In short

The derivative of a function at a point is the instantaneous rate of change — the limit of the average rate of change over a shrinking interval. Geometrically, it is the slope of the tangent line to the graph. The definition is f'(x) = \lim_{h \to 0} \frac{f(x+h) - f(x)}{h}, and the notation f'(x), \frac{dy}{dx}, and Df all refer to the same thing.

A train leaves Delhi at 8 AM and arrives in Agra at 10 AM, covering 200 km. Its average speed is 200 / 2 = 100 km/h.

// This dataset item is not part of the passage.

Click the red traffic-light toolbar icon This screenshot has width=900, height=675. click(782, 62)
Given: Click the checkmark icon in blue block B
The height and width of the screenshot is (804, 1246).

But if you looked at the speedometer at 9:15 AM, you would not see 100 — the train speeds up, slows down, stops at signals. The speedometer shows the speed at that instant, not averaged over the whole journey.

Average speed is simple: total distance divided by total time. Instantaneous speed is harder. At a single instant, no time passes and no distance is covered — you have 0/0, which is meaningless.

So how does the speedometer work? It does not compute 0/0. It computes the average speed over a tiny interval — say the last tenth of a second — and that average, over such a short window, is very close to the instantaneous speed. The shorter the window, the closer the average gets.

That idea — shrinking the averaging window until the average settles on a single number — is the entire idea behind the derivative.

Average rate of change

Start with any function f(x), not just distance-versus-time. Pick two points on its graph: the point at x = a and the point at x = b.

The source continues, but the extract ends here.